Ostatnio znowu spędzili razem sporo czasu na planie serialu TVP Trzecia połowa. Pierwsze odcinki, nakręcone jeszcze zimą, zostały wyemitowane pod koniec marca, żeby rozgrzać emocje przed mundialem.
W międzyczasie Karolak zrobił sobie przerwę i wyjechał z ekipą TVN-u do Ameryki Południowej. Weronika zamieściła wtedy w Internecie przejmujący filmik, w którym wyraża tęsknotę za przebywającym na drugim końcu świata kolegą.
Wiecie, co jest najtrudniejsze w moim zawodzie? Że pracuje się z kimś po 12-15 godzin przez dwa miesiące codziennie, a potem nagle się robi inny projekt - narzekała aktorka. Ale na szczęście to była tylko przerwa. Krótka, ale dla mnie za długa. Tomek, proszę cię, wracaj już do mnie, proszę cię, bo strasznie za tobą tęsknię. Mam nadzieję, że się tam za bardzo nie przemęczyłeś, że przyjeżdżasz wypoczęty, zrelaksowany, bo prawie dwa wspólne miesiące przed nami.

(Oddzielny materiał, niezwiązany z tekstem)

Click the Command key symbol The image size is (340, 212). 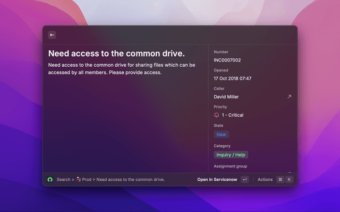[x=280, y=180]
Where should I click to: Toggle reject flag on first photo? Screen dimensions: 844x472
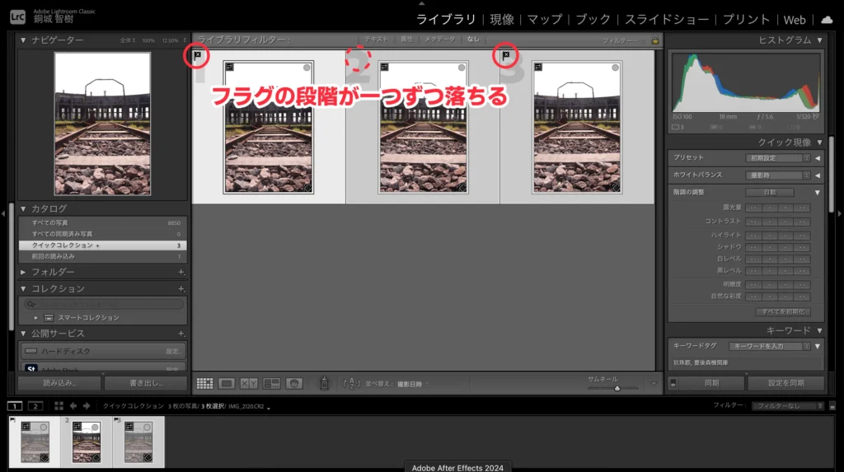click(198, 55)
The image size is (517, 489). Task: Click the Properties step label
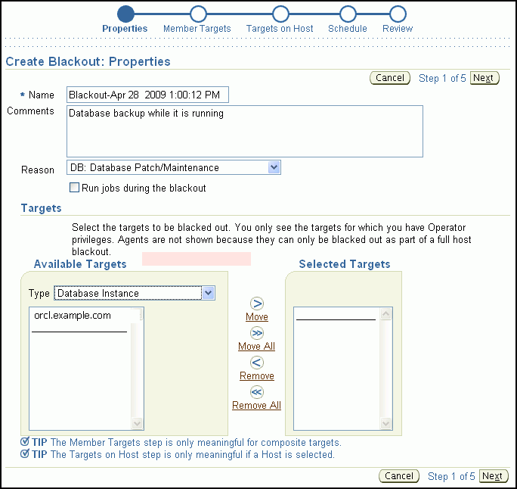point(125,29)

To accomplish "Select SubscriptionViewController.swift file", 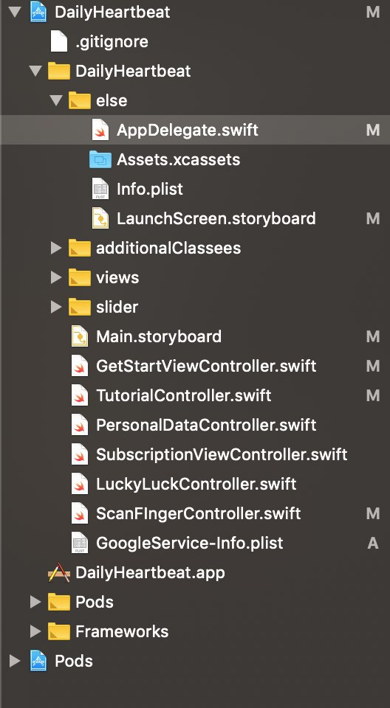I will click(x=222, y=454).
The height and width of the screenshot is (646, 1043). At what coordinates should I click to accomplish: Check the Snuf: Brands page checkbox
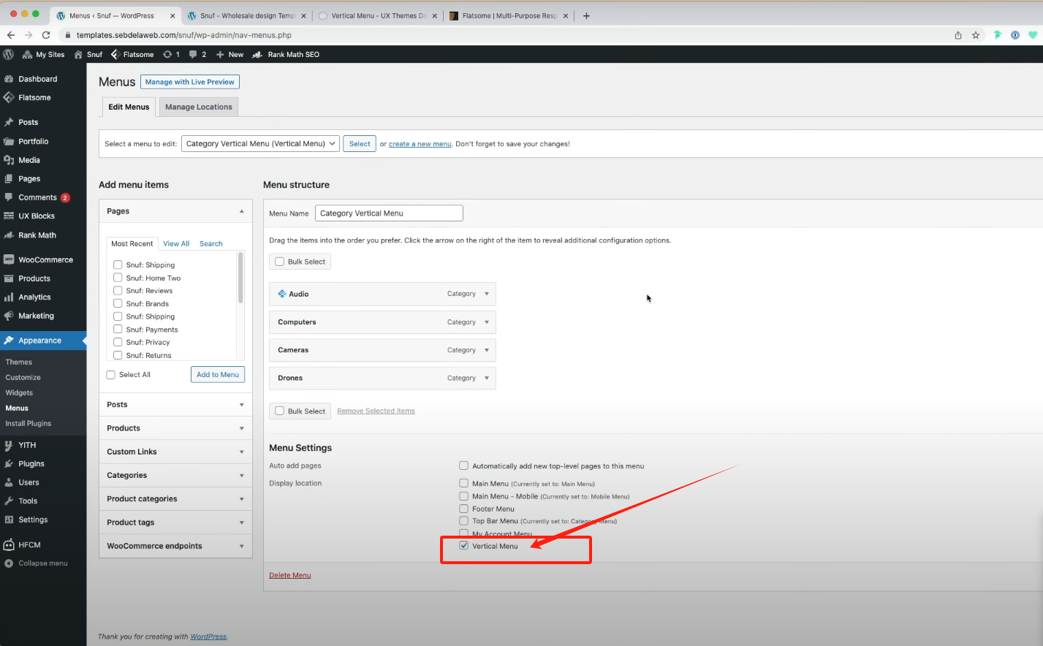pyautogui.click(x=118, y=303)
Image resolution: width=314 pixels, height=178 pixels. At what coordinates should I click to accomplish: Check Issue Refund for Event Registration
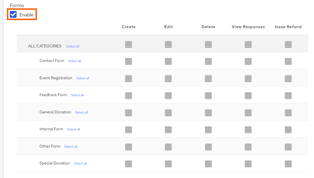click(288, 78)
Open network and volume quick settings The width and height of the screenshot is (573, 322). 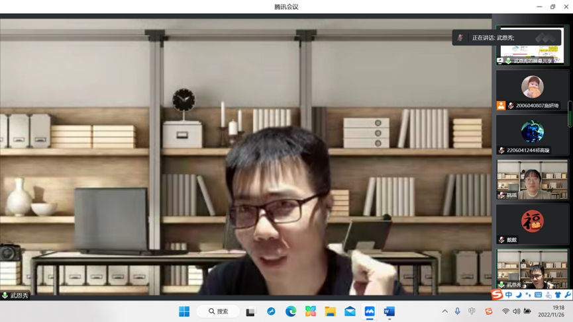coord(516,311)
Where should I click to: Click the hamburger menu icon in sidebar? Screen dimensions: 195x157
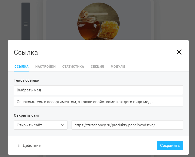(26, 24)
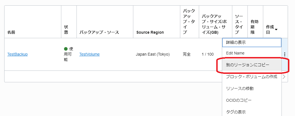Image resolution: width=295 pixels, height=116 pixels.
Task: Click the 状態 column header
Action: (x=66, y=30)
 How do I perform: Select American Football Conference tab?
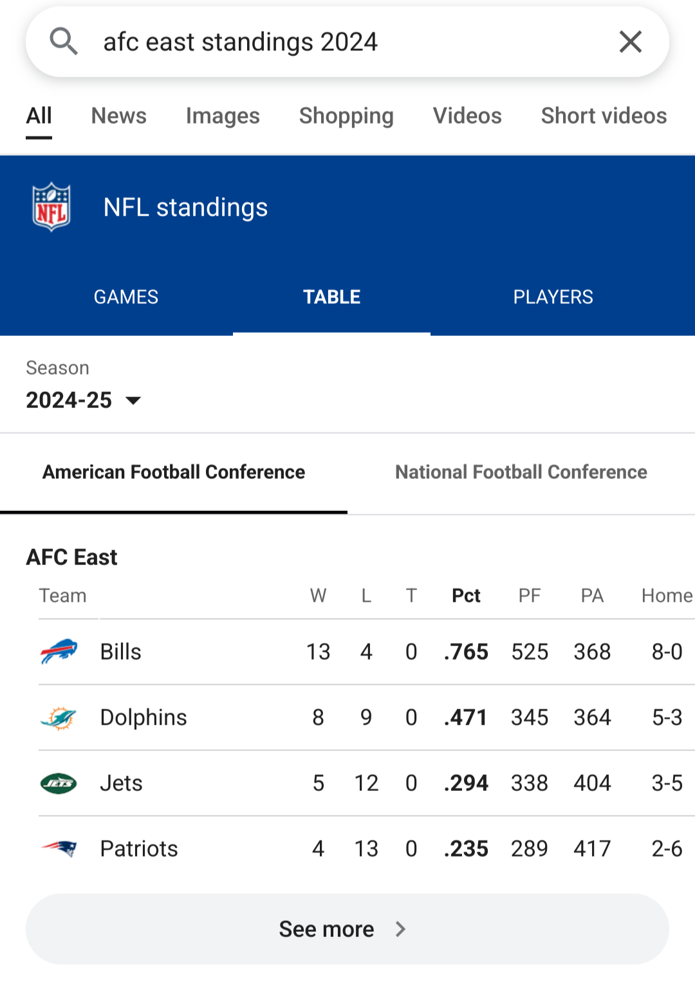[x=174, y=472]
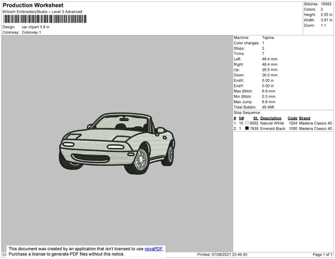Click the Natural White color swatch
Viewport: 335px width, 259px height.
coord(247,123)
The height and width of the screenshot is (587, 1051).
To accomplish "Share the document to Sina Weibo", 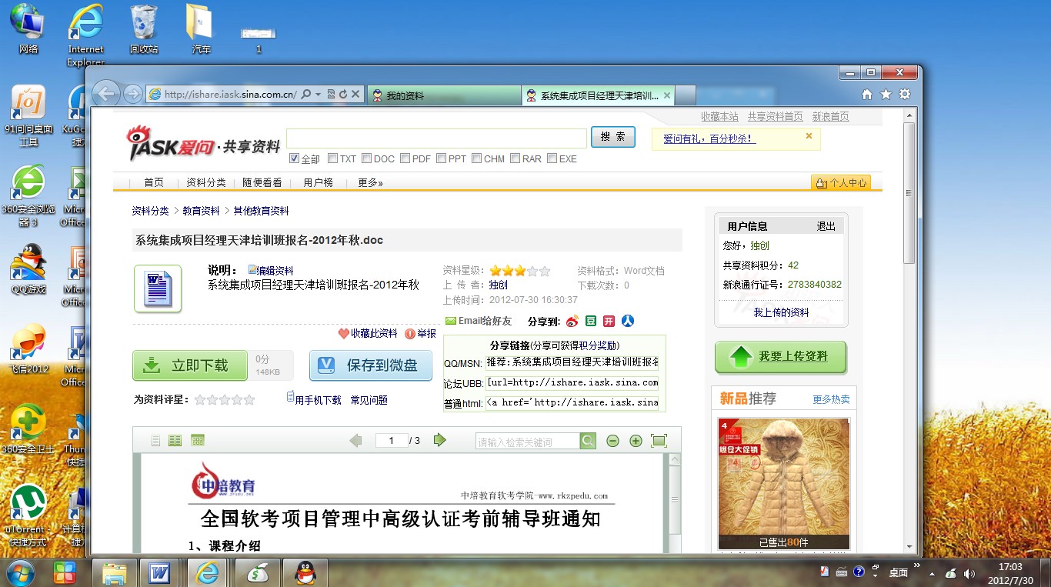I will click(572, 321).
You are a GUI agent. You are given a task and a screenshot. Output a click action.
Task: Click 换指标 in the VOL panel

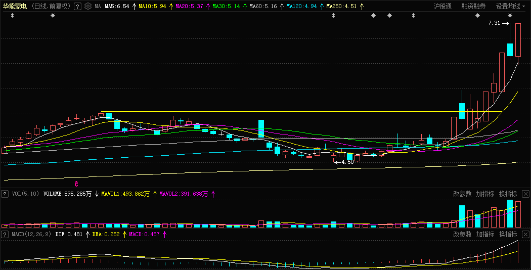click(508, 194)
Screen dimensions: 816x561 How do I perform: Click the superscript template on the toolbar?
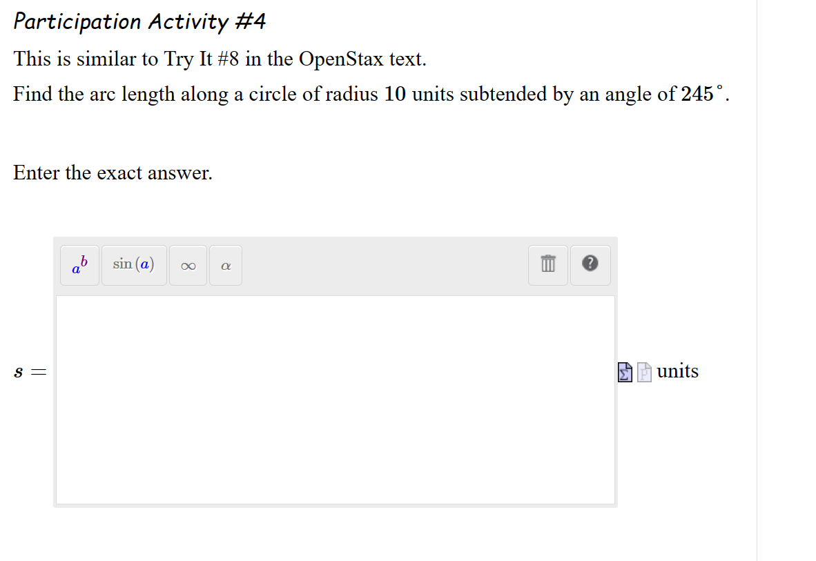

Niestety, Trzecia połowa nie okazała się oszałamiającym sukcesem, podobnie jak występ polskiej reprezentacji na mundialu oraz, jak można wywnioskować z filmiku Weroniki, udział Karolaka w Ameryka Express.
Zainspirowany jej wypowiedzią Super Express postanowił przeprowadzić dziennikarskie śledztwo. Wynik mrozi krew w żyłach. Tabloid odkrył szokujące dowody na to, że aktor wraz z kolegą odpadli jako pierwsi z rywalizacji.
Jak udało nam się dowiedzieć, Tomasz razem z kolegą Jakubem Urbańskim spędził w Ameryce nieco ponad tydzień - pisze gazeta. Długo nie wytrzymał i odpadł. Widać Tomasz jest człowiekiem miasta i nie poradził sobie z dala od cywilizacji.